What is expected
Looking at each line of the data below, tally those that contain the word "Given" and give only the total.
--- Material for the task Enclosed Below ---
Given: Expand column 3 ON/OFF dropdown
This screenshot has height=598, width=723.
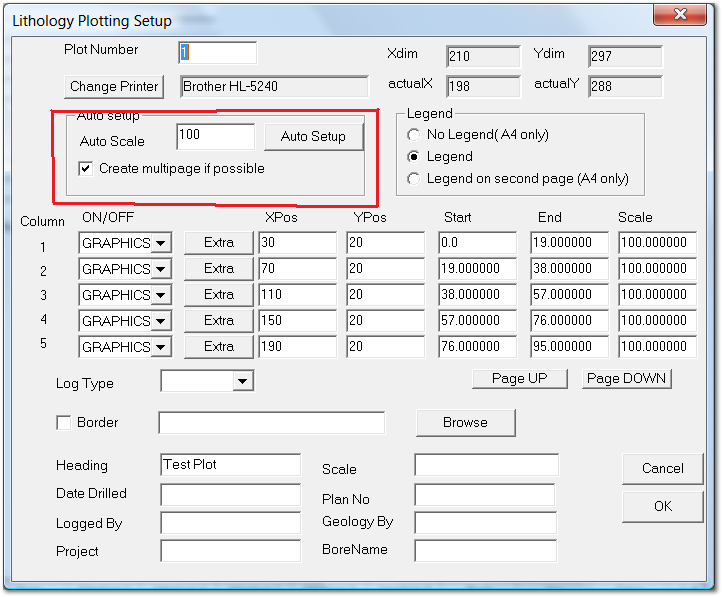Looking at the screenshot, I should pos(161,295).
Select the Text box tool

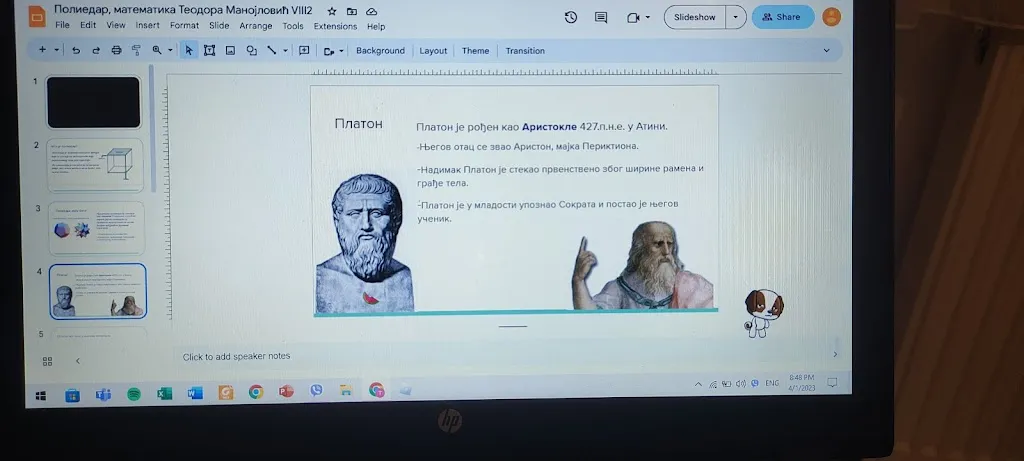pos(209,50)
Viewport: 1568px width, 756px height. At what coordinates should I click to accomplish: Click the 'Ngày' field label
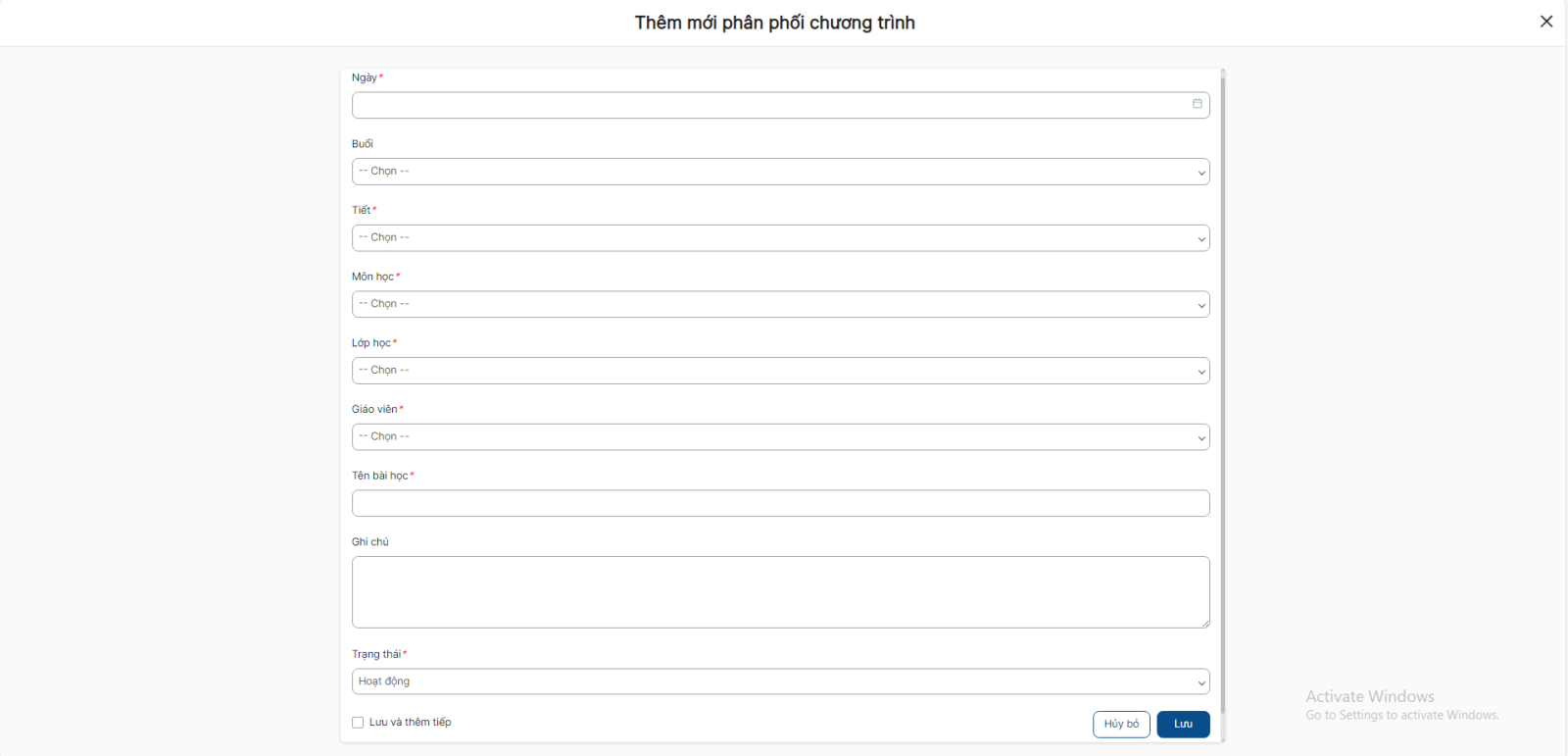(x=364, y=77)
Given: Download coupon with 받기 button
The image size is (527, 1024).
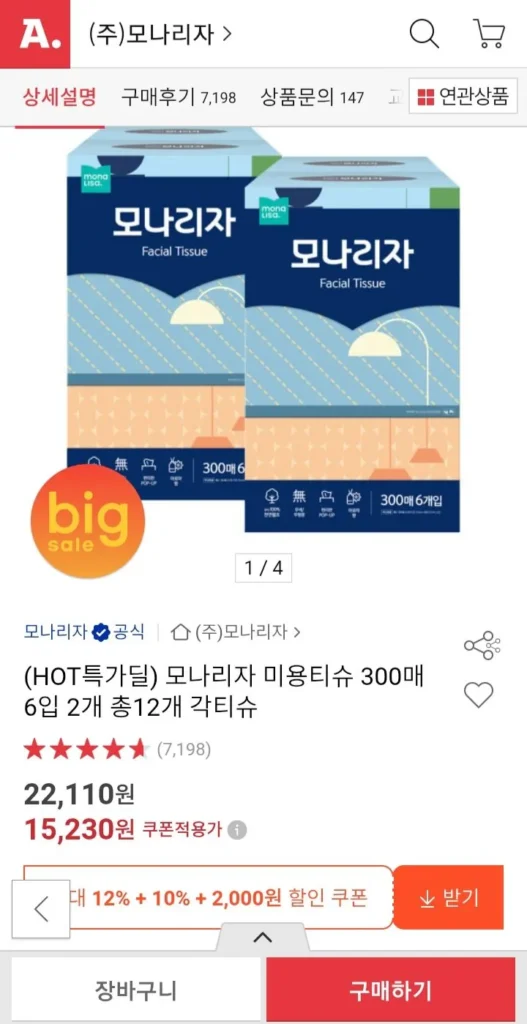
--- End of Enclosed Material for the task ---
Answer to the problem
2